Judgement

So, we artists can bemoan and discuss the trepidation and vulnerability we feel at people judging our work when we ‘put it out there’. Not surprisingly, it’s a difficult thing to hang, or post, or produce what you feel is the best work you can do at the time and know the eye of the public is upon it. Judgement inevitably follows. Indeed, a wide range of responses results, from the overwhelmingly positive to the don’t say anything to the outright negative.

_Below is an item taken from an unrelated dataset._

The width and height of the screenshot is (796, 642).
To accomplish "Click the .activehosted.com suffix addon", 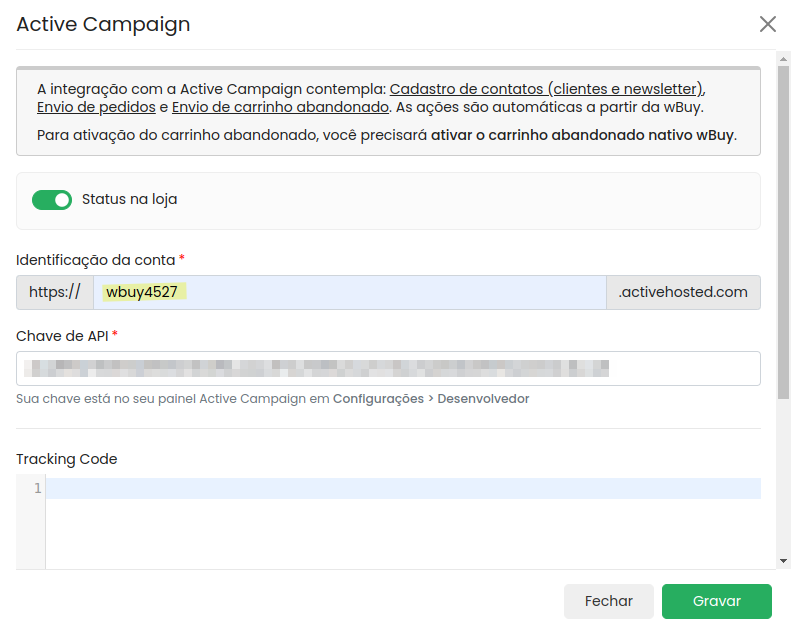I will [683, 293].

But we judge our own work too, possibly more harshly than anyone else. Judgement and a constructive ‘inner critic’ are, in the works of Mark McGuinness, what separate us from the league of amateurs. From tiny judgements about the shape of a mark to the big judgements about the quality of a finished work, the process is ongoing and vital.

But, it is a hard habit to break. I have recently undertaken to paint a large number of sketchbook-sized, meaningless, abstract experiments. The two rules? Just play and NO judgement; move through the process applying paint as the mood dictates and accepting the pieces that may be ugly, mistakes, stupid, embarrassing, too much like someone else’s, or just plain awful without attaching any of those labels. It is nearly impossible and takes great discipline or, perhaps more importantly, detachment. Just accept each one and carry on. It’s difficult and perhaps significantly against the grain.

I suppose judgement, in its purest form, is what guides us. It’s a word that has quite harsh connotations in our current age when directed towards others but, in essence and at its best, it keeps us safe, living our best lives and aiming for better.

Blogs, like artwork, can be judged too. Just putting it out there.